In the paper and in some terrific supplementary material, the authors produce some incredible network diagrams of production and export like the one below:


The authors’ basic premise is that economies grow by upgrading the products they produce and export, and that the technology, capital, institutions, and skills needed to make newer products are more easily adapted from some products than from others. Countries move through the product space by developing goods close to those they currently produce.

By this account, the problem with some commodities, like cereals and oil, is that they are “distant” from other products, inhibiting a nation’s expansion into new industries.

What is amazing is that they manage to develop this idea without reference to Harold Innis and W.A. Mackintosh, who articulated the classic staple theory of economic development. According to the staple theory, different commodities offer different ‘backward linkages’ (input or infrastructure requirements, for instance) and ‘forward linkages’ (processing, refining, etc.) that can promote the development of related industries. And it is not as if these economists were obscure: Innis was a onetime President of the American Economic Association.

Understanding such product development and diffusion is crucial. Most countries in the world for most of their history have produced just a handful of commodities (sometimes just one or two), and have often produced them for a hundred years or more. In Canada this was fish and lumber, while in Colombia it was tobacco and (later) coffee. See my article on this here. Diversified nations like the US and the UK have been the gross exception rather than the rule.

Latin American economist Carlos Diaz-Alejandro called this the commodity lottery: each country’s exportable resources, he explained, were determined in large part by geography and chance, and differences in later economic development were a consequence of the economic, political and institutional attributes of each commodity.

Who wins the commodity lottery? According to the network diagram above, it’s metal and lumber producers, not oil and cereal ones.

Of course, a commodity’s position in the product space is just one of the relevant attributes of a commodity for development. There are potentially many more.

For instance, in a recent paper my co-authors and I show that over a hundred-year space of time, the volatility of the price of a country’s initial basket of commodities is one of the strongest determinants of long-term growth, in part because volatility diminishes investment and reduces political stability.

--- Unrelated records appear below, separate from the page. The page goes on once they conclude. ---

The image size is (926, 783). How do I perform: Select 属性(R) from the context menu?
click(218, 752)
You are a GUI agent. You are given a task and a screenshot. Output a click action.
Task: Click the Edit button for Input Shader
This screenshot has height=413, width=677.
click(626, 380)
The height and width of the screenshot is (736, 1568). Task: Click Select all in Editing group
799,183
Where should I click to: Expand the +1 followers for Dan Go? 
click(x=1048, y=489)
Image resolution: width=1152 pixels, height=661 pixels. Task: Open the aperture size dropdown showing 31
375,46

A lot more thinking needs to go into the relevant attributes of commodities, and what differentiates them. The cross-country regression literature usually lumps “commodities” into a single index. What the above papers illustrate is that it is time for a decomposition, and a return to some of the unfashionable theories of development of the 1920s, 30s and 40s.

One Response

  1. This is exactly what I have been thinking of lately! Initial endowments and conditions (in a broad sense) have a strong bearing on development of nations (and for policy pursuit among leaders as well). Sudden jump is rare! Even, the Industrial Revolution was a not a drastic event (from Clark’s A farewell to Alms)…

    Also, Chris, it would be of great help to me if you could provide some links, provided that you have some, or papers that have delved into this aspect of development research. I have been searching this for a while but without success (also, our econ dept professors do not actually care about these issues!)…

    p.s: the updates from Uganda are fantastic…these stuff give me a strong reason to check back your blog several times a day!